W@W: What do you tell companies who have the ability to innovate but who don’t have a steady stream of good opportunities?

GD: You have to look at a lot of different kinds of innovation. The title of the program suggests we have to think expansively about it. Look broadly for opportunities and select the best ones. That is the discipline part: building the business case, finding new market spaces. We teach tools that can help them get more disciplined about how they approach it, and explore the strategies of companies that do it well.

W@W: Such as?

GD: Open innovation — which is the real key for getting the best ideas and managing the risks of innovation — started with Proctor & Gamble. The architect of the company’s Connect + Develop program was Larry Huston, its former VP of Innovation. Larry left to start the consulting firm 4Inno, and he has been teaching in Innovation for Growth since its inception. Very few people have as much experience in making open innovation work as Larry.

Karl Ulrich, Wharton’s Vice Dean for Innovation, takes a process view. He is the co-author of Innovation Tournaments, which describes a disciplined method for locating the right opportunities. Karl takes the participants through a tournament to see how to apply it. David Robertson [author of the new book Brick by Brick: How LEGO Rewrote the Rules of Innovation and Conquered the Global Toy Industry] describes how LEGO went from near-extinction to one of the world’s most innovative companies.

W@W: Do you also address risk assessment? Many companies aren’t sure what to invest in because of the cost. Isn’t risk a major stumbling block?

GD: Innovation is inherently risky.

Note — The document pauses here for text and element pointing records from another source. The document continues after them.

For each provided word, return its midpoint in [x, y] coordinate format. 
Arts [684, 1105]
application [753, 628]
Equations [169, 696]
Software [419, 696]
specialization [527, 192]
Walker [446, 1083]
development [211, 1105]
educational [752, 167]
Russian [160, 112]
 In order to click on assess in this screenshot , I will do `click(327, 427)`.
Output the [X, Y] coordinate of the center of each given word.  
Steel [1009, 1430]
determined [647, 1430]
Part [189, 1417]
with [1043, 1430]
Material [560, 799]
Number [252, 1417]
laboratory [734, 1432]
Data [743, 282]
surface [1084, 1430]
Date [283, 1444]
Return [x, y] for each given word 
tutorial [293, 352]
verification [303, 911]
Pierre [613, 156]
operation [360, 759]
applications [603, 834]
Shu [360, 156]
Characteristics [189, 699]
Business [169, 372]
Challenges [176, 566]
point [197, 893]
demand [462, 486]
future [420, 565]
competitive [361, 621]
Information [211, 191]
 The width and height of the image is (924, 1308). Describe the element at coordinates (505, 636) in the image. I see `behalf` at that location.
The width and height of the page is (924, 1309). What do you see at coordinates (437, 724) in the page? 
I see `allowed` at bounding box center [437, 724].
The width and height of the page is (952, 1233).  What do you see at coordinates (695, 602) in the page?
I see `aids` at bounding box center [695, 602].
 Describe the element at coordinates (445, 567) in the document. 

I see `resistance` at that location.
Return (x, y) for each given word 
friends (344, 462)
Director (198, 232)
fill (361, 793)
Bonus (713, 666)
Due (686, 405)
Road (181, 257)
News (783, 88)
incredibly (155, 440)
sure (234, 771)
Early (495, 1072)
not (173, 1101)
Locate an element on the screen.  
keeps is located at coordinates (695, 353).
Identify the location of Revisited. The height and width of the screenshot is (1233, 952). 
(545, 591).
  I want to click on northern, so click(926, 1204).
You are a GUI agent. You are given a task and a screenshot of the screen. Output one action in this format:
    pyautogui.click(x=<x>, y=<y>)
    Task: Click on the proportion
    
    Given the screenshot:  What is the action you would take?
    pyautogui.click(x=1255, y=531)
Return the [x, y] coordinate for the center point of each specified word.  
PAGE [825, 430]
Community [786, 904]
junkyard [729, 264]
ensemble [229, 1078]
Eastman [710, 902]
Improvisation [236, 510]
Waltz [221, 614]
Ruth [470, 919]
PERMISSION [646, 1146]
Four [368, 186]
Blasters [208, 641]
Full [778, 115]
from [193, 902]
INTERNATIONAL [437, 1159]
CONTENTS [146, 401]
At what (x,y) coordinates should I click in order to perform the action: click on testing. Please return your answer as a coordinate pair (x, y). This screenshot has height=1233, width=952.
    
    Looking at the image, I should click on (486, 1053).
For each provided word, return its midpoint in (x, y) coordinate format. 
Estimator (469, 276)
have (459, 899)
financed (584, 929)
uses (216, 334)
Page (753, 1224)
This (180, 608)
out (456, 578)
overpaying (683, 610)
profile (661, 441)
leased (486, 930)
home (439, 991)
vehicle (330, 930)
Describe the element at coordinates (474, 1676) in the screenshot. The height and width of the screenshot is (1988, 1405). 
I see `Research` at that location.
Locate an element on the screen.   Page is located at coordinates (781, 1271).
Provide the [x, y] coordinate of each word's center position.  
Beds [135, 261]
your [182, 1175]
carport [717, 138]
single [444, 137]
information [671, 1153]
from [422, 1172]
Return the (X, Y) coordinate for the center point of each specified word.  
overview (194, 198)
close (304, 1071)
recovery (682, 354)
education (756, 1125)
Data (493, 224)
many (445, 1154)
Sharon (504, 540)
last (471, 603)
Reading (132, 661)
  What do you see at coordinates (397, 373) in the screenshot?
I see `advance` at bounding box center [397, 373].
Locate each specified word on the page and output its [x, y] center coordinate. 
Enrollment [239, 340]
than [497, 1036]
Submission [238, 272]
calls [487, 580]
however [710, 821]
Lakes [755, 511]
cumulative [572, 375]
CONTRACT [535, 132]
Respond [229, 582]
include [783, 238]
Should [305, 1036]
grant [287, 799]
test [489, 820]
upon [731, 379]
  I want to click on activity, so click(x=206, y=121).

The companies that do it well, consistently, understand uncertainty and work to contain the risk. They don’t ignore the uncertainty — they build it into their agenda, using things like real options, acquisitions, insights into their market, and partnerships.

Open innovation is another way to deal with uncertainty. Our research at the Mack Institute for Innovation Management [where Day is co-director] has historically focused on open innovation, and we talk a lot about it in the program. It is a key capability and a way to manage the risks of uncertainty while getting access to more knowledge and ideas. But we also give participants a lot of tools for risk assessment. Roch Parayre takes them through a major tool for thinking about uncertainty and how to profit from it. His sessions on scenario planning give them hands-on help in learning how to do this.

W@W: The program has been running twice a year for the past six years. Have there been any changes?

GD: Yes, it has evolved and improved. We discover new best practices and we learn from leading companies and each other. We apply research from the Mack Institute. Over the years [the program] has become a mechanism for guiding the best companies to grow faster than their rivals. It’s not about innovation for the sake of innovation. The program is focused on innovation as a means to organic growth.